=== Begin Enclosure ===

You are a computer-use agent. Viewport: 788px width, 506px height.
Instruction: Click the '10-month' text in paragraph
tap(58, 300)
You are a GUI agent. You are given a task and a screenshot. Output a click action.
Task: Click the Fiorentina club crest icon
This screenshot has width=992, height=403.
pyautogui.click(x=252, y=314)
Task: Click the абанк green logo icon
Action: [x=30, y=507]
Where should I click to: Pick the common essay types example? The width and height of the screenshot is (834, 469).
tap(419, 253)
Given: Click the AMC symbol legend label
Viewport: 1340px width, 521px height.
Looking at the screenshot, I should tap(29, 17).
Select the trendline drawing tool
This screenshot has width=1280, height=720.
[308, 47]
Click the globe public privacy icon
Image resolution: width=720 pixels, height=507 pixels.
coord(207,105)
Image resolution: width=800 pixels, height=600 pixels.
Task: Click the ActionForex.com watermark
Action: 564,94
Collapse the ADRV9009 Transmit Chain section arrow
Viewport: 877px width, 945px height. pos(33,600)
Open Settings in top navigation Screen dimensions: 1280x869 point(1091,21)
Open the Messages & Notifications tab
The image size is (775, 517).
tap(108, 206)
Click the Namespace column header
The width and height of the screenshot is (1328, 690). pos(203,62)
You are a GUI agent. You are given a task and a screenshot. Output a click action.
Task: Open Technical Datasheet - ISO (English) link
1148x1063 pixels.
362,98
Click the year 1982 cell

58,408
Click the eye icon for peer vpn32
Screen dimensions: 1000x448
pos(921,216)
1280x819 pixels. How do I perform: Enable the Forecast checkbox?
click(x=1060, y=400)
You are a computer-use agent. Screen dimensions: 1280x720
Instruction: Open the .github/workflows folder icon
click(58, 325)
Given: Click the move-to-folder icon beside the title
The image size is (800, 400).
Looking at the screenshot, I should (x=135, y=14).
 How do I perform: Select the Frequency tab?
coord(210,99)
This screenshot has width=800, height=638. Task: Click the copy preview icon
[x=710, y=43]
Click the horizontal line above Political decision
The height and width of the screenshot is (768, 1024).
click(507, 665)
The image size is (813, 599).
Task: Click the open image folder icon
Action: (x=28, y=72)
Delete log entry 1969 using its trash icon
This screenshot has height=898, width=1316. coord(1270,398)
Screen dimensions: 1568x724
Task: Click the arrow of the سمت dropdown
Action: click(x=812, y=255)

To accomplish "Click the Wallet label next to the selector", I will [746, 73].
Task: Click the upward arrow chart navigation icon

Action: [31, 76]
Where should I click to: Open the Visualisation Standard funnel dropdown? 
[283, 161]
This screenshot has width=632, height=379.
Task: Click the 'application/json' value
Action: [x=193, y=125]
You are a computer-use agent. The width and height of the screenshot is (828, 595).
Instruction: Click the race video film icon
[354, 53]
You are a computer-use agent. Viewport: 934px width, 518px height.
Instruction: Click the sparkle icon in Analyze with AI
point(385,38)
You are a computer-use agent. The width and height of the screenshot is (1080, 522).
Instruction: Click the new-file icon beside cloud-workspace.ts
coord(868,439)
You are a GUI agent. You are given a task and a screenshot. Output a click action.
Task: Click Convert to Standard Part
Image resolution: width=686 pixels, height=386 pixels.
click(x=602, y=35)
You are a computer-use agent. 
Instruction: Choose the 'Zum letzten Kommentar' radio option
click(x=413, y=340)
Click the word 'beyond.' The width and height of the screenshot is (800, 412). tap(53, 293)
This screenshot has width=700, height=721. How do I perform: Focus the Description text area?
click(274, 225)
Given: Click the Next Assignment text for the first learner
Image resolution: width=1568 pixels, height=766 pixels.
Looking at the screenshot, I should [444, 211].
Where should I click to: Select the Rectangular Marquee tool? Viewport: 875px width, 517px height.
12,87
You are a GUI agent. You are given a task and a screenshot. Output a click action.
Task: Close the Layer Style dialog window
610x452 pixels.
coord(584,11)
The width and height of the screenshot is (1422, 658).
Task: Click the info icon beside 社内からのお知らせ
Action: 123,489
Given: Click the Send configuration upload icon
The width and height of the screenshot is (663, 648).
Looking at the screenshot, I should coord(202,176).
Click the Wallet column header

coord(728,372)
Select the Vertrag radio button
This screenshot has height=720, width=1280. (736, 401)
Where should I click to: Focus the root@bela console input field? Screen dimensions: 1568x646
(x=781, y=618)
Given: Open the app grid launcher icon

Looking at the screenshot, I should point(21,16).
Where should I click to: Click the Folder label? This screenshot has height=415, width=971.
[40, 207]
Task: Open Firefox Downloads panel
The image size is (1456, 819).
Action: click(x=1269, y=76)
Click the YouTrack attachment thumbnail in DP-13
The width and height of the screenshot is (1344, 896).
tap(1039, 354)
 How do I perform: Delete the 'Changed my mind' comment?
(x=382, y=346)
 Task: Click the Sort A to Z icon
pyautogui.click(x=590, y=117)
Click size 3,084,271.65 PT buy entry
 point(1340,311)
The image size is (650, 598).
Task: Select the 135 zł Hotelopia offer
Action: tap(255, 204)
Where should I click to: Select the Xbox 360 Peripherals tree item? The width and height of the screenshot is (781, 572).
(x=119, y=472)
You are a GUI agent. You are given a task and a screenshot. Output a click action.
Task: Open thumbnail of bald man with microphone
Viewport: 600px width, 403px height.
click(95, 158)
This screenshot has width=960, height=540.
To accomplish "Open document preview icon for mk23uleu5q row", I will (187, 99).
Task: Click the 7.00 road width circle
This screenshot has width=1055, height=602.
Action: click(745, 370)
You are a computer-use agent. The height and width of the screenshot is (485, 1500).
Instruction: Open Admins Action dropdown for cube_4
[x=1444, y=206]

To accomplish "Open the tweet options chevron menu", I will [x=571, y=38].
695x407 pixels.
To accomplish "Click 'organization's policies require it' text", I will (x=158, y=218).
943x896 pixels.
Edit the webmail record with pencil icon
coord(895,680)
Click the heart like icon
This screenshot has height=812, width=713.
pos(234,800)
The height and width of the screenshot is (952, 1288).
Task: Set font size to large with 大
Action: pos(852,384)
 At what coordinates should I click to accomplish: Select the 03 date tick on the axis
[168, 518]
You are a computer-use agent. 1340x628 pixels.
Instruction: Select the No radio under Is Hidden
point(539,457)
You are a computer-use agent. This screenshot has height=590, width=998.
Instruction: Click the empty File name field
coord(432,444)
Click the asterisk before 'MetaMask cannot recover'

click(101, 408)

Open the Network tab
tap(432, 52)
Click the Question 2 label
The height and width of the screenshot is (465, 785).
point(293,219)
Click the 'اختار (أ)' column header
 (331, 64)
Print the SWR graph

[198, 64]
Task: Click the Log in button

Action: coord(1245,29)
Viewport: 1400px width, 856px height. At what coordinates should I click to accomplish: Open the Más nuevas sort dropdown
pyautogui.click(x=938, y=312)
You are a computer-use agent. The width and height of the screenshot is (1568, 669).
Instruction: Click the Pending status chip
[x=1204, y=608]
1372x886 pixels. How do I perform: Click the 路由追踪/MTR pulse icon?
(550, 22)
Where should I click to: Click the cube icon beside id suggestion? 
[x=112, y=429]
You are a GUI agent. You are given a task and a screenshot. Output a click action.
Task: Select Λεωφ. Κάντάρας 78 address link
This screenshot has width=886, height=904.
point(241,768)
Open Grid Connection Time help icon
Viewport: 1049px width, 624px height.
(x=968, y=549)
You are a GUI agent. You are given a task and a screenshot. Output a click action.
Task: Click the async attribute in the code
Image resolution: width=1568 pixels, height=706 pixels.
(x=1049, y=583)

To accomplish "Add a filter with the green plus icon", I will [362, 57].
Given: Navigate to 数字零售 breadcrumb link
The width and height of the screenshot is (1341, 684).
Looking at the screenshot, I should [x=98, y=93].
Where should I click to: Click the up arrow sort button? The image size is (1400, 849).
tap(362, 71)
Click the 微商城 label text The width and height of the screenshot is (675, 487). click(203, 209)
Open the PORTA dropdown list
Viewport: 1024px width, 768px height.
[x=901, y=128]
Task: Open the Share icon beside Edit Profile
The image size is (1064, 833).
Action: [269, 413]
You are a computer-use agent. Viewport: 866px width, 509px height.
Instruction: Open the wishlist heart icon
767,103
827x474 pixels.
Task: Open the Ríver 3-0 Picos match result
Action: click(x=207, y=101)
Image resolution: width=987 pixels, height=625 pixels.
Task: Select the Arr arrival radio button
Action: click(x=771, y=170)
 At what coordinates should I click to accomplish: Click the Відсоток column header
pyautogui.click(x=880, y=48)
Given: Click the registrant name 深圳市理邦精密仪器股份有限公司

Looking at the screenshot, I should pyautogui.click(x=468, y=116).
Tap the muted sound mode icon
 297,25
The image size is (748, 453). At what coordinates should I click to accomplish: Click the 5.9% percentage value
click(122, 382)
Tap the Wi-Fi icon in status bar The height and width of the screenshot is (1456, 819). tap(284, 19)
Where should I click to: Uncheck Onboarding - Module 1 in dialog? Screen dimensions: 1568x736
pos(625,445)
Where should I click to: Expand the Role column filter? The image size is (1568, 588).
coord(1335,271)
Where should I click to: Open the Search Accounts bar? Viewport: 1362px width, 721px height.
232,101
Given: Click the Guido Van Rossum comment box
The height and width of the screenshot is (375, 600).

=== End Enclosure ===

__Brief__:
Up to and including the last line of the listing above, copy exactly every line from the one that contains "Where should I click to: Expand" onward; leave out all others.

__Result of this exercise__:
Where should I click to: Expand the Role column filter? The image size is (1568, 588).
coord(1335,271)
Where should I click to: Open the Search Accounts bar? Viewport: 1362px width, 721px height.
232,101
Given: Click the Guido Van Rossum comment box
The height and width of the screenshot is (375, 600).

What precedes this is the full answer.